Over seven years, Brown has tried several strategies to fight violent crime, but critics say some of those tactics came at the expense of fighting nonviolent crime like prostitution and car break-ins.

Residents in neighborhoods where violence is not an issue bitterly complain that it can take an hour or two for police to respond...

"There needs to be enough cops for the bad neighborhoods and the good ones," said Dennis Udo, a Brown supporter who lives in the Laurel District of East Oakland. "Crime is still pretty bad in the flatlands, and the better neighborhoods are totally ignored."
(Excerpts. Story appeared Jan. 30, 2006. Full text at http://sfgate.com/cgi-bin/article.cgi?file=/c/a/2006/01/29/BAGJDGVD4T1.DTL )

Understaffing of the police department comes through as the core issue. Oakland has half a police department. Are Atlanta, Boston, Cleveland and most major cities using twice as many police as they need, or is Oakland near a breakdown of public safety? All signs point to the latter.

Brown complains in the interview that residents do not support paying higher taxes for more law enforcement. Tax measures in 2002 and March 2004 failed, but with a third try in November 2004, Measure Y passed.

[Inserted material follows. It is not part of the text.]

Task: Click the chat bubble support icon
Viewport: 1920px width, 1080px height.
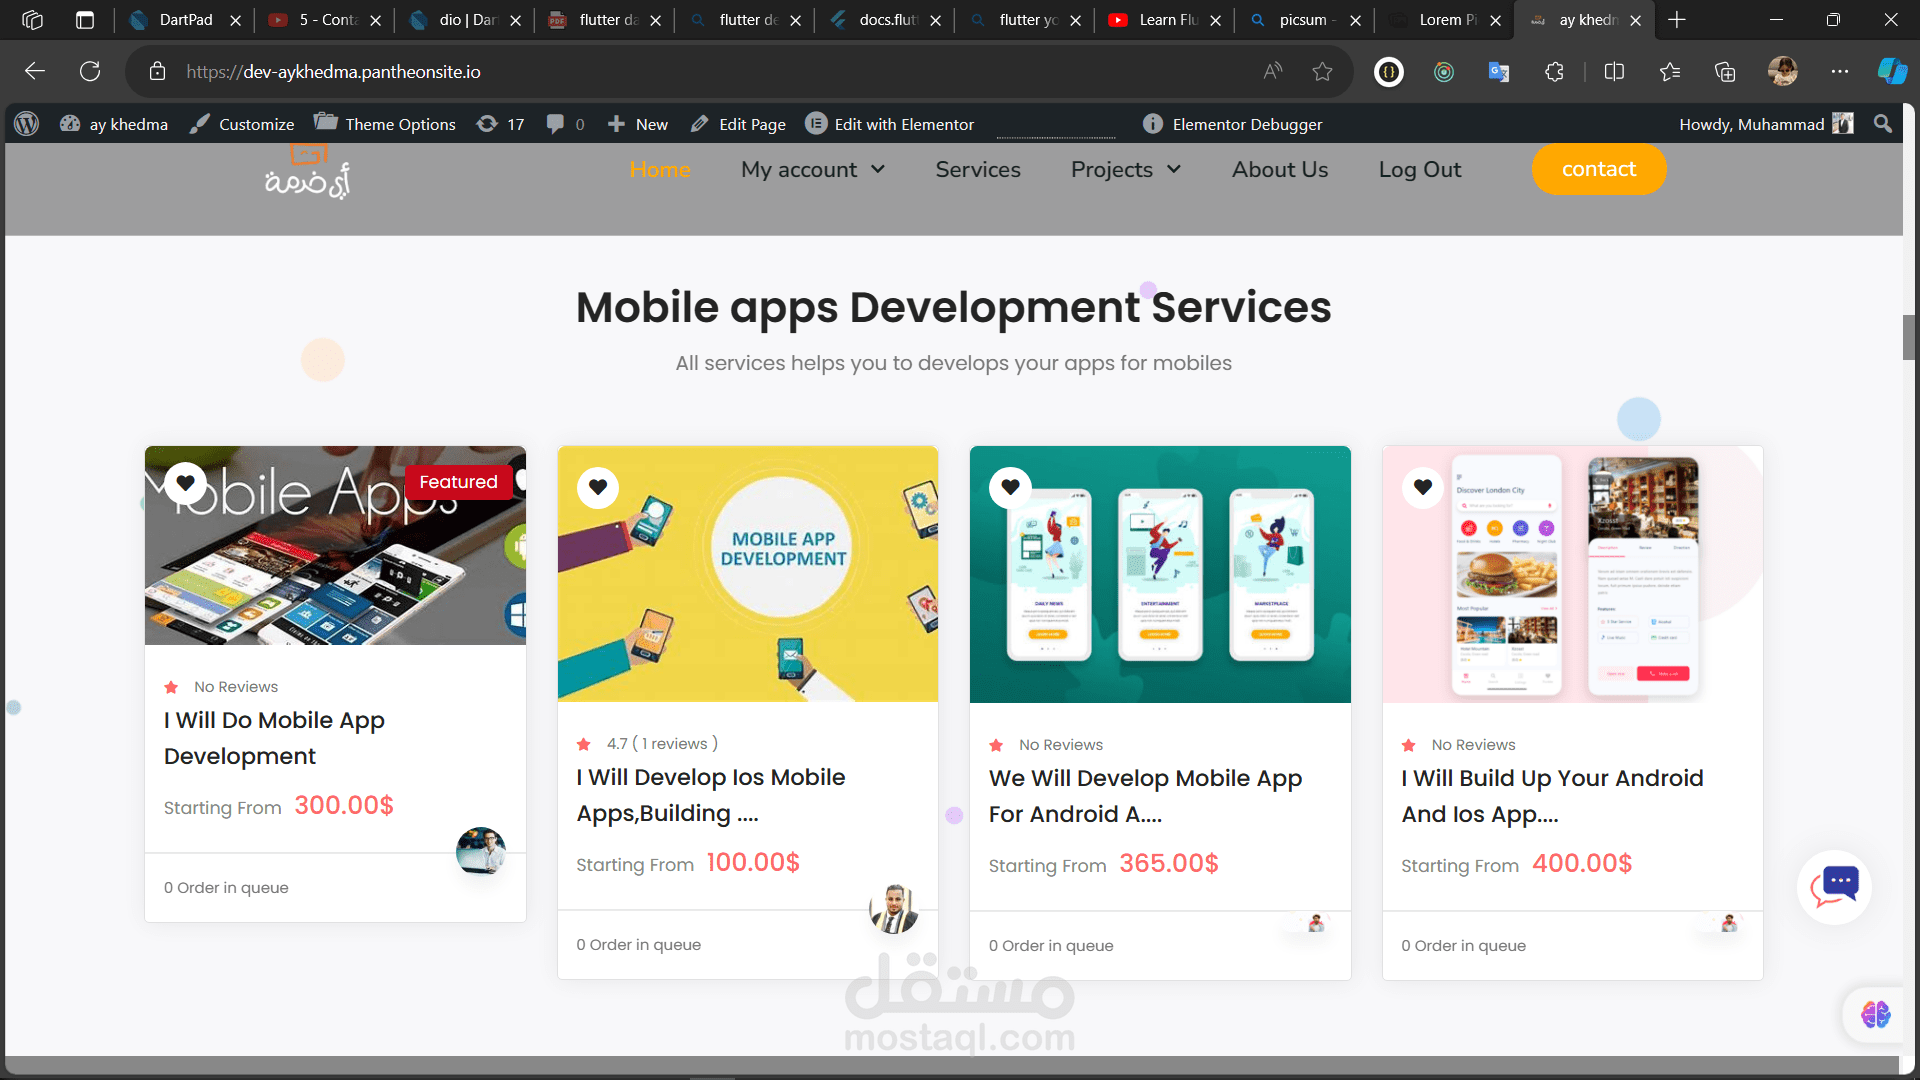Action: tap(1835, 886)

Left OPD smaller, morale lower

Here is the major failure on Brown's part. The mayor went along with the council's immoral, even criminal, manipulations of City funds. The 2002 vote supported more police but did not vote the taxes. The March 2004 vote defeated Measure R because councilmember Nancy Nadel wrote it to grab money for social programs while stiffing the police department.

Measure Y passed because councilmembers reluctantly accepted strict requirements that the money could be collected only when the City can provide 802 officers. As soon as the vote was in, the council violated Measure Y. The City is collecting the taxes but has fewer police (below 700, fewer than the 734 we had when the council wrote Measure Y in July 2004).

The councilmembers have scammed the public again and again, not only on Measure Y but also on Measure Q (libraries) and Measure DD (Lake Merritt trees).

Betraying their promises about how money will be used, the council then steers the funds to favored developers, and Jerry Brown is right there with the council, on his knees to Phil Tagami and such.

Brown has also gone along as the council disperses money to dozens of tiny, showcase, ineffectual social programs. The recipients include PUEBLO, whose officers embezzled $185,000 and used public grant money to tell us how to vote on a ballot measure. The City also financed Oakland Community Housing, a slumlord sued for letting mice run wild and exposing tenants to dangerous electrical wiring.

Public safety is priority one for a city government. Jerry Brown failed, and he is "moving on." Meanwhile, Oakland is saddled with a council of crooks. Two of the councilmembers are running for mayor, while the leading candidate, outsider Ron Dellums, has yet to address the issue of Oakland's understaffed police department.